_Kutipan Halaman:_
Wednesday, 24 September 2008
ISLAM ABANGAN MODEL KRATON
Di tengah-tengah maraknya kontroversi rencana penetapan Undang-Undang Pornografi dan Pornoaksi (UUPP) oleh DPR bulan September 2008 ini saya dikejutkan dengan aksi penentangan UUPP oleh GKR Hemas, permaisuri Sultan Hamengkubuwono XII.
Keterkejutan saya disebabkan karena saya terlanjur menganggap beliau sebagai seorang sosok yang santun, berkepribadian dan berakhlak mulia sebagaimana sering digambarkan oleh media-media massa. Mestinya beliau menyadari bahwa aksinya tersebut sangat melukai perasaan umat Islam Indonesia khususnya khususnya umat Islam Yogya yang sangat gigih memperjuangkan ditetapkannya UUPP sebagai filter untuk mencegah aksi-aksi pornografi dan pornoaksi yang mengancam akhlak dan moral manusia Indonesia. Apalagi kalau dilihat dalam konteks politik dimana sang suami tengah mencari jalan (meski masih malu-malu) untuk tampil menjadi presiden Indonesia pada Pemilu 2009, langkah GKR Hemas dapat menghambat langkah sang suami.

_Petikan Data:_

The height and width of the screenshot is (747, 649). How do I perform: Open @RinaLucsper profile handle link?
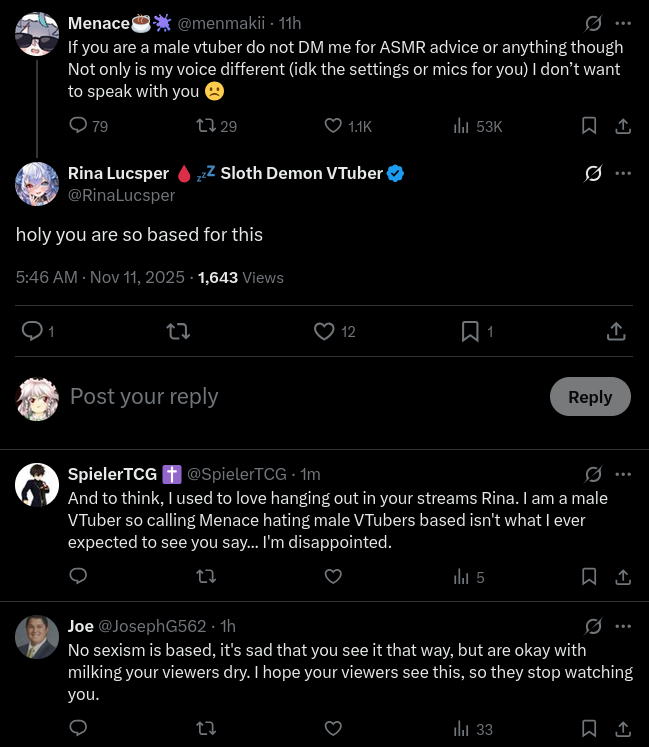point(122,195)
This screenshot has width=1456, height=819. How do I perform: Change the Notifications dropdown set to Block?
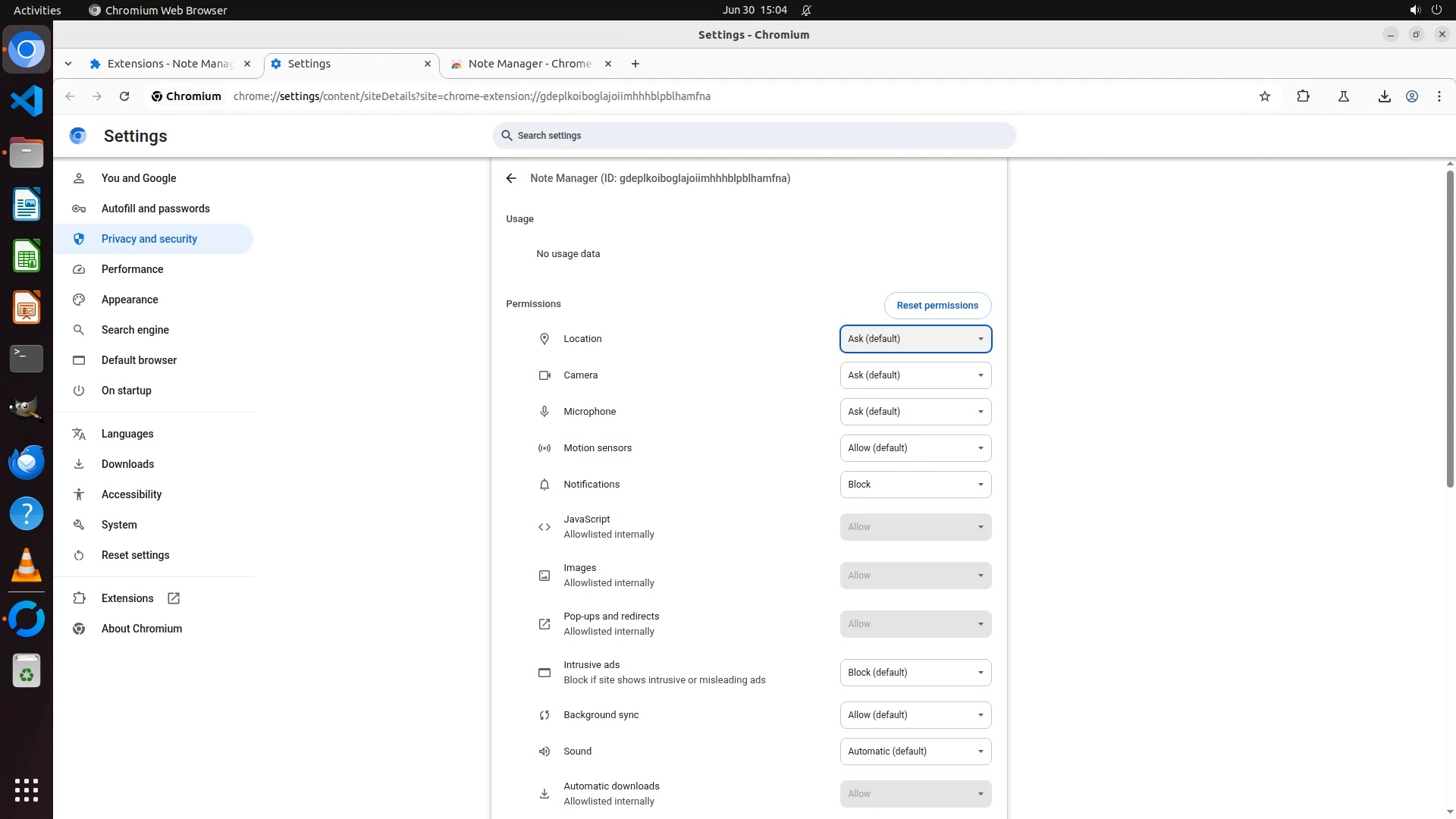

_Petunjuk Latihan:_
A: Dalam tulisan tentang GKR Hemas, mengapa penulis terkejut oleh aksi GKR Hemas menentang UUPP? Jelaskan dalam satu sampai tiga kalimat.
B: Tolong lanjutkan tulisan tentang GKR Hemas dari kalimat terakhirnya.

_Jawaban Berurutan:_
A: Penulis terkejut karena telanjur menganggap GKR Hemas sebagai sosok yang santun, berkepribadian, dan berakhlak mulia, seperti yang sering digambarkan media massa. Aksi penentangan UUPP itu tidak sesuai dengan gambaran tersebut.

B:
Namun keterkejutanku tidak berlangsung lama mengingat bahwa Kraton sebagai pusat kekuasaan dan budaya Jawa telah tercatat lama sebagai pusat kekuatan anti perkembangan Islam sehingga Islam di tanah Jawa, khususnya di daerah-daerah dimana Kraton masih memegang kekuasaan spiritual seperti sekitar Solo-Yogya, pesisir selatan dan Jawa bagian tengah, Islam hanya tumbuh maksimal sebagai agama budaya bernuansa Hindu yang dikenal sebagai Islam Abangan.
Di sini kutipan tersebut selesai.